The Other Half of AI Safety

45 points by sofiaqt 1 hour ago

nojs 35 minutes ago

> Every week, somewhere between 1.2 and 3 million ChatGPT users, roughly the population of a small country, show signals of psychosis, mania, suicidal planning, or unhealthy emotional dependence on the model.

> Why is mental-health crisis not a gating category, the kind where the conversation stops, full stop, and the user is routed to a human?

Well, obviously “routing to a human” is not feasible at that scale. And cold exiting the conversation is probably worse for the user than answering carefully.

concinds 27 minutes ago

"Routed to a human" is what the suicide hotline numbers do. OpenAI employees are neither trained nor credible to do that stuff.
Gigachad 27 minutes ago

Tech companies will pull trillions of dollars out of their asses when the problem is boosting ad revenue or automating people out of a job. But when asked to deal with the crisis they invented and dumped on society the answer is “that’s impossible, doesn’t scale”
- CobrastanJorji 20 minutes ago
  
  Figure a "mental health crisis" human conversation takes 30 minutes. Three million incidents per week would require 37,500 qualified mental health counselors on the phones working a 40 hour shift that week.
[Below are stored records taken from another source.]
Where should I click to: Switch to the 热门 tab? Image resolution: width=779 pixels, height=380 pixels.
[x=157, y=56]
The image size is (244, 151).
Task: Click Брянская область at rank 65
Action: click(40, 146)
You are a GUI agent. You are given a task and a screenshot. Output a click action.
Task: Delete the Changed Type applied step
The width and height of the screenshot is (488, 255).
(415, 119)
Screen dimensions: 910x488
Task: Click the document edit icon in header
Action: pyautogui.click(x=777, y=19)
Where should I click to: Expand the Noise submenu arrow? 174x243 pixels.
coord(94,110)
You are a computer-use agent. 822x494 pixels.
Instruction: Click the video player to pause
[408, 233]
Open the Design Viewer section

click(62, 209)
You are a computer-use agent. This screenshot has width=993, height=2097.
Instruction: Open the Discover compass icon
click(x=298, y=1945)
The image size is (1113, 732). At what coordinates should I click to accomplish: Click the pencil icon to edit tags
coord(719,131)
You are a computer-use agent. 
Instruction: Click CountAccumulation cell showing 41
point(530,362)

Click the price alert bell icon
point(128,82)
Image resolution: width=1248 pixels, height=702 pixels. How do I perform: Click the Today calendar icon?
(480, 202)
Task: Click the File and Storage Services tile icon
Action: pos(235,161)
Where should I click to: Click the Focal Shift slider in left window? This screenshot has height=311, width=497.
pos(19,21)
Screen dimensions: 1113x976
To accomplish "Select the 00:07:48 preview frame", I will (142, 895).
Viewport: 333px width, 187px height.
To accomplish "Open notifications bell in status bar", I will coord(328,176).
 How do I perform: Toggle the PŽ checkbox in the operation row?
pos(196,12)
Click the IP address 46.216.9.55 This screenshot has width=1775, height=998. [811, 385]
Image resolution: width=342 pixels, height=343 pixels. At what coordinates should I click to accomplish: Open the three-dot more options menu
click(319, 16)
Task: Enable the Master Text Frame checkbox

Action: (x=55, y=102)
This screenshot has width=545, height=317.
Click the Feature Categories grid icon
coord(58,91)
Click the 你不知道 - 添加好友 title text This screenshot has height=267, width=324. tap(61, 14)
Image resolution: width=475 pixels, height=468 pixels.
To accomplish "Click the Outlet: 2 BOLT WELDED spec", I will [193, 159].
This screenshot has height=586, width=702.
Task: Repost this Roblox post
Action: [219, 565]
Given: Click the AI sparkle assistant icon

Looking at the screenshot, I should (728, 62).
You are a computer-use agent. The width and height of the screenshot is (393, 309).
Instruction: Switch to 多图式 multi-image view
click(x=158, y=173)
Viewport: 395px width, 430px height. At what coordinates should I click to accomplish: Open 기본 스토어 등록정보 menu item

Figure they make $75k/year each. You're now spending $3 billion per year on crisis response, and you're employing like 10% of all of the health counselors in the US. And all you're providing is 30 minute chats.
  
  Gigachad 15 minutes ago
  
  Mark Zuckerberg can spend $80B on the failed metaverse experiment, but can't spare some relative pocket change on solving the psychosis issue his products caused.
hx8 23 minutes ago

I don't think it's obvious that routing to a human is infeasible. I'm sure many local authorities, health agencies, and non-profits would be okay being routed to. Additionally, I'm sure many of the users are the same week over week, so giving them long term care would reduce the total volume. Finally, there is a long gap between psychosis and emotional dependence, so there could be some triage to make sure those most in need have human intervention.
swatcoder 13 minutes ago

Well, then maybe you can't scale it as a free service with self-serve signups. Maybe you need to gate who you allow to use it and pace how intensely they can engage. Or maybe you need to look for other solutions.
Yielding to "not feasible at scale" is exactly how we ended up with a lot of today's most pressing and almost intractible problems, from social media's ills to person and society straight through to enshittification and non-repairability.

Legend2440 1 hour ago

I don't buy that chatGPT is actually doing these users any harm.

I think openAI is doing the best they reasonably can with a very difficult class of users, whose problems are neither their fault nor within their power to fix.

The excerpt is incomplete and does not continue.